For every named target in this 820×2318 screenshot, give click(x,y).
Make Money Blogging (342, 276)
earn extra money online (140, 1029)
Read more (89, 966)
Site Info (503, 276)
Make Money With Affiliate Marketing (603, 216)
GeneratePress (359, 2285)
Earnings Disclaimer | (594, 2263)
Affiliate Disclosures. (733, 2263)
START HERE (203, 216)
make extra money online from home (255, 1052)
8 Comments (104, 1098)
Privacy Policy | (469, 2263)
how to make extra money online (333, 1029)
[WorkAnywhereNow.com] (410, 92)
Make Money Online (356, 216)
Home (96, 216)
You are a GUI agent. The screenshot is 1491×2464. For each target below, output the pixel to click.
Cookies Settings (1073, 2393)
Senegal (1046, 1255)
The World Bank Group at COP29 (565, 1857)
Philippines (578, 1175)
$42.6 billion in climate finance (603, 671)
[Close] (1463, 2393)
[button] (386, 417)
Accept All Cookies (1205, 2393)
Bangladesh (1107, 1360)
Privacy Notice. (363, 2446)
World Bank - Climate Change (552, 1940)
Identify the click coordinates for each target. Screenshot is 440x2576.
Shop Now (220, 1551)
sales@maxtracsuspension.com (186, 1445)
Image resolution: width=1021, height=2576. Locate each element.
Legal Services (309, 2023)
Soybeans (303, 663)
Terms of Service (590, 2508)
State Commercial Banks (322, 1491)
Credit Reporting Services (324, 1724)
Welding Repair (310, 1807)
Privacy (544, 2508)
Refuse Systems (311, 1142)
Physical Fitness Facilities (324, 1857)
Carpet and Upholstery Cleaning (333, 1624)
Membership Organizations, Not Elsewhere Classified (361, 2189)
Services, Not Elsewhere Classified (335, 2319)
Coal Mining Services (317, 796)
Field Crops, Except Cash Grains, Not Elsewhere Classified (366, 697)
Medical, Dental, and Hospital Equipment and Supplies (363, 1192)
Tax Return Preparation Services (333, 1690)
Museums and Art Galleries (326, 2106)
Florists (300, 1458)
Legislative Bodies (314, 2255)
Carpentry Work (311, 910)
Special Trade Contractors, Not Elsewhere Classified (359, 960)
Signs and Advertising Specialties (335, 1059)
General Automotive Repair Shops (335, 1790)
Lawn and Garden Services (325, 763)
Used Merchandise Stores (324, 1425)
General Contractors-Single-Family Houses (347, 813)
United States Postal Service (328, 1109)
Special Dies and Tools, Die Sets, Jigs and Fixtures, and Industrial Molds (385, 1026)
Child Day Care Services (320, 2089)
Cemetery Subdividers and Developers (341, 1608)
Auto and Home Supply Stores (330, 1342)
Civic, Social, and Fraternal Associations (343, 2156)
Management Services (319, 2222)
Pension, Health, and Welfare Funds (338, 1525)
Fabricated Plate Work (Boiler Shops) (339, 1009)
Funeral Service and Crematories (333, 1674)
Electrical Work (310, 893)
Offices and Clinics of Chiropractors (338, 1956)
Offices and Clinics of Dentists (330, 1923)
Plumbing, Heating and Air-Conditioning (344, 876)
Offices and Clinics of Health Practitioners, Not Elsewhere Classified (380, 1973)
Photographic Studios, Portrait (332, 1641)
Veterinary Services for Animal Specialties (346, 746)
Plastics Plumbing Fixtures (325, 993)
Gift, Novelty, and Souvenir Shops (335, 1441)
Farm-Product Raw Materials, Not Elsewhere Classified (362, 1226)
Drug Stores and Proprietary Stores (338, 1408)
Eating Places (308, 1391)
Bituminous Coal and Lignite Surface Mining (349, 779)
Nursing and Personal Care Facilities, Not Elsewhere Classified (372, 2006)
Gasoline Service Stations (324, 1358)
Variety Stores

++++++

_EXERCISE DETAILS_.
Among the lines above, find the one with "Privacy Notice. (363, 2446)" and the one with "Photographic Studios, Portrait (332, 1641)". Quote both and everything between them, exactly.

_SOLUTION TO THE EXERCISE_.
Privacy Notice. (363, 2446)
World Bank - Climate Change (552, 1940)
Identify the click coordinates for each target. Screenshot is 440x2576.
Shop Now (220, 1551)
sales@maxtracsuspension.com (186, 1445)
Image resolution: width=1021, height=2576. Locate each element.
Legal Services (309, 2023)
Soybeans (303, 663)
Terms of Service (590, 2508)
State Commercial Banks (322, 1491)
Credit Reporting Services (324, 1724)
Welding Repair (310, 1807)
Privacy (544, 2508)
Refuse Systems (311, 1142)
Physical Fitness Facilities (324, 1857)
Carpet and Upholstery Cleaning (333, 1624)
Membership Organizations, Not Elsewhere Classified (361, 2189)
Services, Not Elsewhere Classified (335, 2319)
Coal Mining Services (317, 796)
Field Crops, Except Cash Grains, Not Elsewhere Classified (366, 697)
Medical, Dental, and Hospital Equipment and Supplies (363, 1192)
Tax Return Preparation Services (333, 1690)
Museums and Art Galleries (326, 2106)
Florists (300, 1458)
Legislative Bodies (314, 2255)
Carpentry Work (311, 910)
Special Trade Contractors, Not Elsewhere Classified (359, 960)
Signs and Advertising Specialties (335, 1059)
General Automotive Repair Shops (335, 1790)
Lawn and Garden Services (325, 763)
Used Merchandise Stores (324, 1425)
General Contractors-Single-Family Houses (347, 813)
United States Postal Service (328, 1109)
Special Dies and Tools, Die Sets, Jigs and Fixtures, and Industrial Molds (385, 1026)
Child Day Care Services (320, 2089)
Cemetery Subdividers and Developers (341, 1608)
Auto and Home Supply Stores (330, 1342)
Civic, Social, and Fraternal Associations (343, 2156)
Management Services (319, 2222)
Pension, Health, and Welfare Funds (338, 1525)
Fabricated Plate Work (Boiler Shops) (339, 1009)
Funeral Service and Crematories (333, 1674)
Electrical Work (310, 893)
Offices and Clinics of Chiropractors (338, 1956)
Offices and Clinics of Dentists (330, 1923)
Plumbing, Heating and Air-Conditioning (344, 876)
Offices and Clinics of Health Practitioners, Not Elsewhere Classified (380, 1973)
Photographic Studios, Portrait (332, 1641)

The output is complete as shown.